* [Document segment]:
▼

Commentary on Striae Distensae
Historically, although many therapies for striae have been tried, the results are often modest. This may be in part because the wound remodeling capacity of skin is simply not robust enough to overcome the magnitude of damage to collagen and elastin fibers when skin is stretched beyond its capacity for recoil. This may be particularly so on the trunk where the vascular supply is limited and wound healing slower compared with facial areas. Despite these limitations, patients often welcome some degree of improvement when clearance is not possible.
The FDA approval of a 1,540 nm nonablative fractional resurfacing laser (Lux1540; Palomar Medical Technologies, Inc., Burlington, MA) for the improvement of striae in 2010 was promising (Figure 1), and opened the door for a number of laser, light, and energy-based devices to further explore the treatment of striae. Although not FDA approved for this indication, a variety of resurfacing devices are used to treat striae, including ablative and nonablative fractional resurfacing lasers.2 Although a variety of patterns of thermal injury may be created using different parameters of various devices, wound healing responses may be less unique. The magnitude of thermal injury relative to surrounding reservoirs of wound healing may have the greatest impact and more relevance.

▲

* [Information]:

▼

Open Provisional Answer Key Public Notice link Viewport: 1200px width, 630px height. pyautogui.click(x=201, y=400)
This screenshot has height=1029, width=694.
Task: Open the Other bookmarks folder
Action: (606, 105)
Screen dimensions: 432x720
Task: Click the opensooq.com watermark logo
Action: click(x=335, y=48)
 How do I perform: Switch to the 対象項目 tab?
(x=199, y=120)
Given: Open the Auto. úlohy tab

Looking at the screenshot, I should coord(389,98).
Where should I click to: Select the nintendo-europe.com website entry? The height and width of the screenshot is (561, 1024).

▲

* [Task details]: Return the full commentary on striae distensae, word for word.

* [Expected answer]:
Commentary on Striae Distensae
Historically, although many therapies for striae have been tried, the results are often modest. This may be in part because the wound remodeling capacity of skin is simply not robust enough to overcome the magnitude of damage to collagen and elastin fibers when skin is stretched beyond its capacity for recoil. This may be particularly so on the trunk where the vascular supply is limited and wound healing slower compared with facial areas. Despite these limitations, patients often welcome some degree of improvement when clearance is not possible.
The FDA approval of a 1,540 nm nonablative fractional resurfacing laser (Lux1540; Palomar Medical Technologies, Inc., Burlington, MA) for the improvement of striae in 2010 was promising (Figure 1), and opened the door for a number of laser, light, and energy-based devices to further explore the treatment of striae. Although not FDA approved for this indication, a variety of resurfacing devices are used to treat striae, including ablative and nonablative fractional resurfacing lasers.2 Although a variety of patterns of thermal injury may be created using different parameters of various devices, wound healing responses may be less unique. The magnitude of thermal injury relative to surrounding reservoirs of wound healing may have the greatest impact and more relevance.